Sin dai primi momenti successivi agli attacchi, sono state approntate numerose unità di sostegno psicologico per i cittadini della capitale francese. All’inizio sembravano destinate ai familiari delle vittime o a quanti erano riusciti a sfuggire alla mattanza. In realtà, le testimonianze e i numeri di quello che è il più grave attentato della storia francese, hanno reso subito evidente che oltre allo choc individuale, ci sarebbe stato bisogno di far fronte a un trauma collettivo.

Il centro di sostegno psicologico più importante in questo momento è stato allestito nei locali del municipio dell’undicesimo arrondissement, il quartiere teatro degli attacchi più sanguinosi, tra i quali, il più drammatico è stato quello alla sala concerti Bataclan. Sono centinaia, fino ad adesso, le persone che hanno cercato un sostegno per riuscire a elaborare gli avvenimenti del 13 novembre.

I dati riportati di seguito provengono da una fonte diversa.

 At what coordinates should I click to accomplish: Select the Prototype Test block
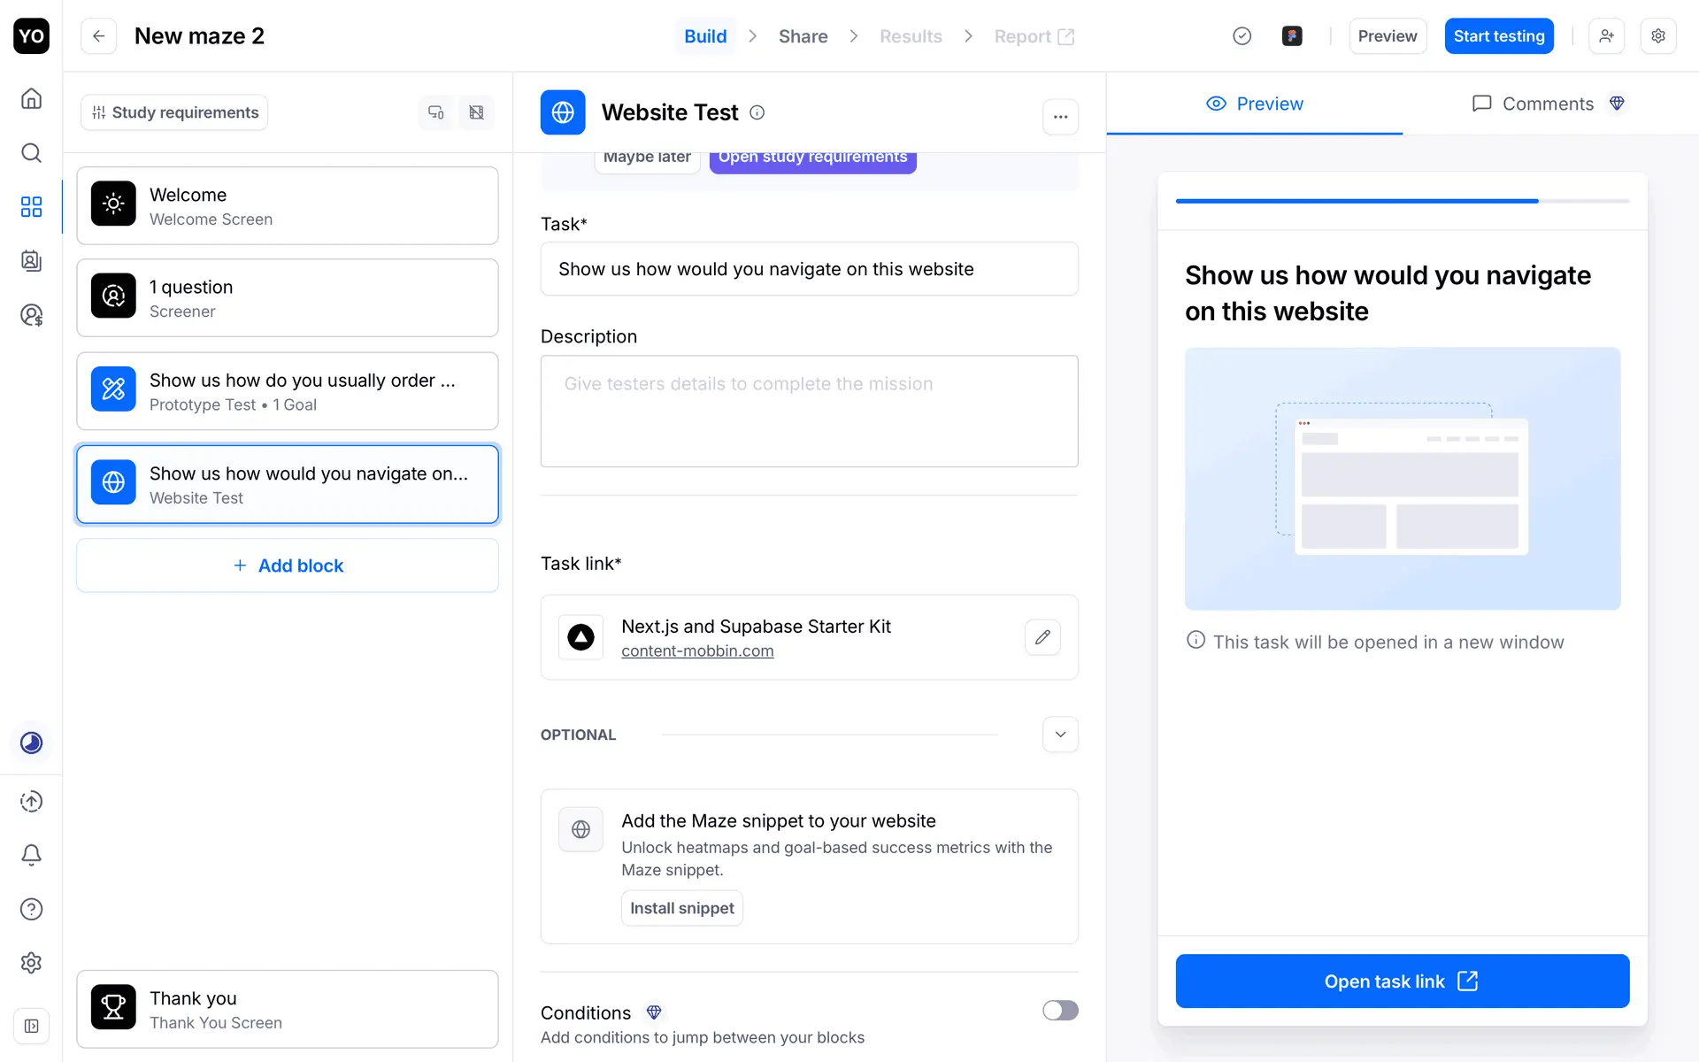tap(288, 391)
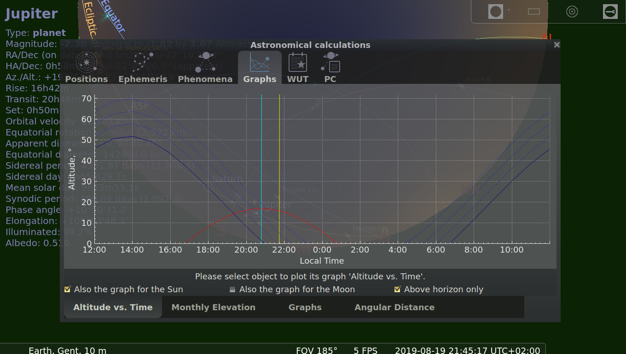
Task: Click the location text 'Earth, Gent, 10 m'
Action: tap(67, 350)
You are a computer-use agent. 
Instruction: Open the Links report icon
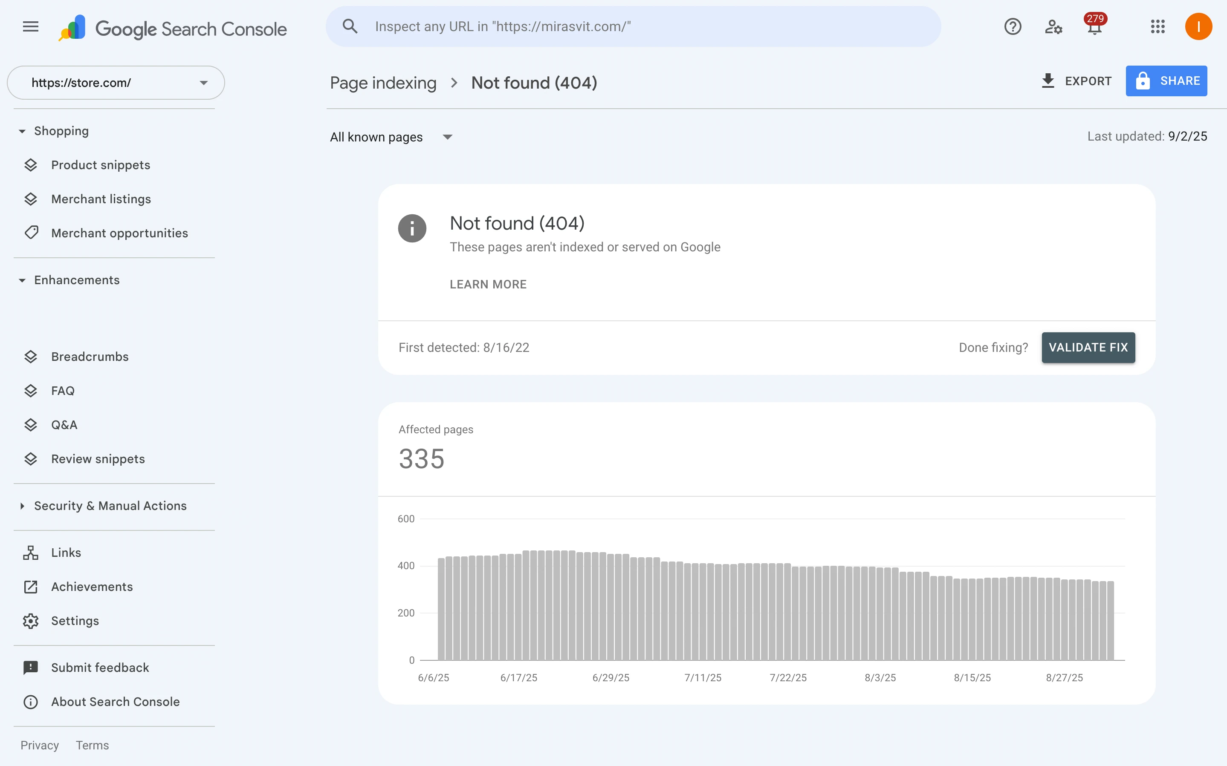pos(31,552)
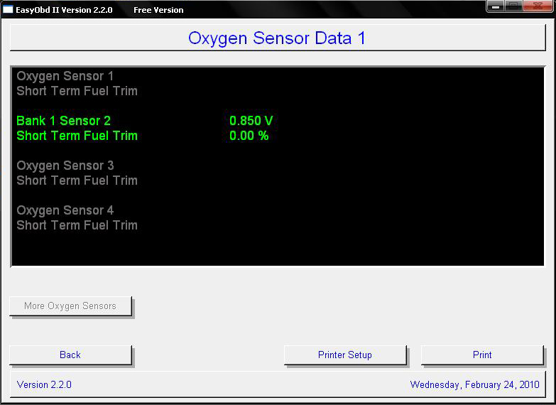556x405 pixels.
Task: Click the 0.00 % fuel trim value
Action: tap(249, 136)
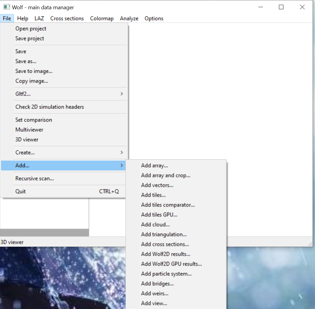Choose Add tiles comparator...
This screenshot has height=309, width=315.
tap(168, 205)
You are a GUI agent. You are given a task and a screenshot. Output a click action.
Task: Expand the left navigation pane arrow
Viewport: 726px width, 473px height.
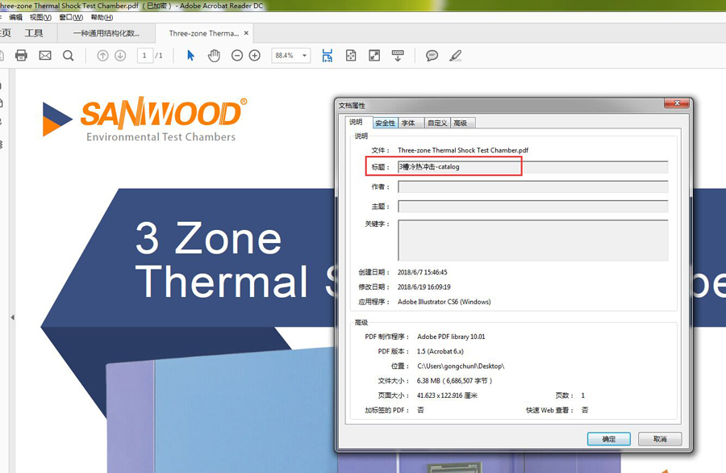point(12,318)
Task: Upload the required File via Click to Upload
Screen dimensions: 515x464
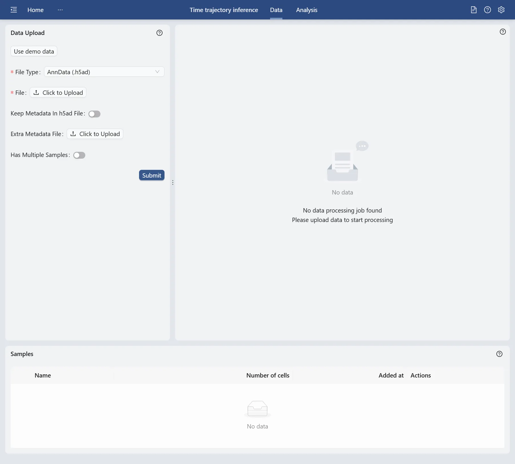Action: coord(58,93)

Non soltanto i superstiti o i congiunti delle vittime, ma anche semplici cittadini che non riescono a spiegarsi, e a spiegare ai propri figli, come sia possibile che a Parigi, in tempo di pace, si sia riprodotta una scena di guerra.

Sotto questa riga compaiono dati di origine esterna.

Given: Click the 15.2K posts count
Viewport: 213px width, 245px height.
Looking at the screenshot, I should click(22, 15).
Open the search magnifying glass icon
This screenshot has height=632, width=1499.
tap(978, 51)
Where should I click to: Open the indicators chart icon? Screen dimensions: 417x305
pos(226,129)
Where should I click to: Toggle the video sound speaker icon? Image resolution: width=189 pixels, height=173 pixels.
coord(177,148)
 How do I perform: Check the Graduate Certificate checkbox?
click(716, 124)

La ragione, rispetto agli attentati di Charlie Hebdo e dell’Hyper Cacher del gennaio scorso sta proprio nella dinamica dei fatti e, soprattutto nella scelta delle vittime. Dieci mesi fa erano stati colpiti dei giornalisti e dei cittadini di religione ebraica. C’era insomma, per quanto questo fosse folle, un criterio nella scelta delle vittime. Il 13 novembre, invece, non c’è stata alcuna selezione dei “bersagli umani” da uccidere, ed è questo, sostengono in tanti, che rende ancor più dura l’elaborazione degli eventi.

Particolarmente drammatica è la situazione dei parenti delle vittime, seguiti anch’essi da équipe di psicologi. Se, infatti, sembrerebbe che tutti i feriti siano stati identificati, non si può dire lo stesso per una decina di persone che hanno perso la vita negli attacchi. Almeno fino a ieri pomeriggio, dodici morti non avevano un nome e un cognome, il che rende ancora più straziante la vita di parenti e amici che attendono di essere convocati per un eventuale riconoscimento. Un ritardo dovuto anche alla concitazione delle prime fasi dei soccorsi, che non ha permesso un’identificazione puntuale delle persone prese in carico dai sanitari.

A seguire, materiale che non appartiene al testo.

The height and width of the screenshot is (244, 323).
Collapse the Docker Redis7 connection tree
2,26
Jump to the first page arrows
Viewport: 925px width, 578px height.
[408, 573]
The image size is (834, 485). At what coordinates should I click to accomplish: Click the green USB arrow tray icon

Un centro di sostegno specifico è stato allestito in Prefettura. È riservato agli agenti delle forze dell’ordine che sono intervenuti nelle zone dove i terroristi avevano colpito. La previsione di centri dedicati nasce dalla consapevolezza che una sindrome post traumatica potrebbe colpire gli agenti, anche alla luce del fatto che la capitale abbia subito due attacchi gravissimi in meno di un anno. Più in generale tutti gli operatori, dai giornalisti ai vigili del fuoco fino agli eletti, possono rivolgersi a unità specializzate nel trattamento della fase che segue il trauma.

«I pazienti hanno vissuto qualcosa di talmente incredibile, non rappresentabile da un punto di vista psichico, che rimangono bloccati, non riescono a esprimere, a sentire emozioni. Noi apriamo la porta a questo racconto, che è spesso cronologico, cercando di fare emergere le emozioni, in modo che poco alla volta riescano ad abbandonare questo mondo irreale e tornino nella realtà», racconta a FranceTv lo psichiatra Christophe Debien, in servizio nel municipio dell’undicesimo arrondissement.
In serata, il ministro della sanità, Marisol Touraine, ha annunciato che le cure per tutte le vittime degli attentati saranno gratuite.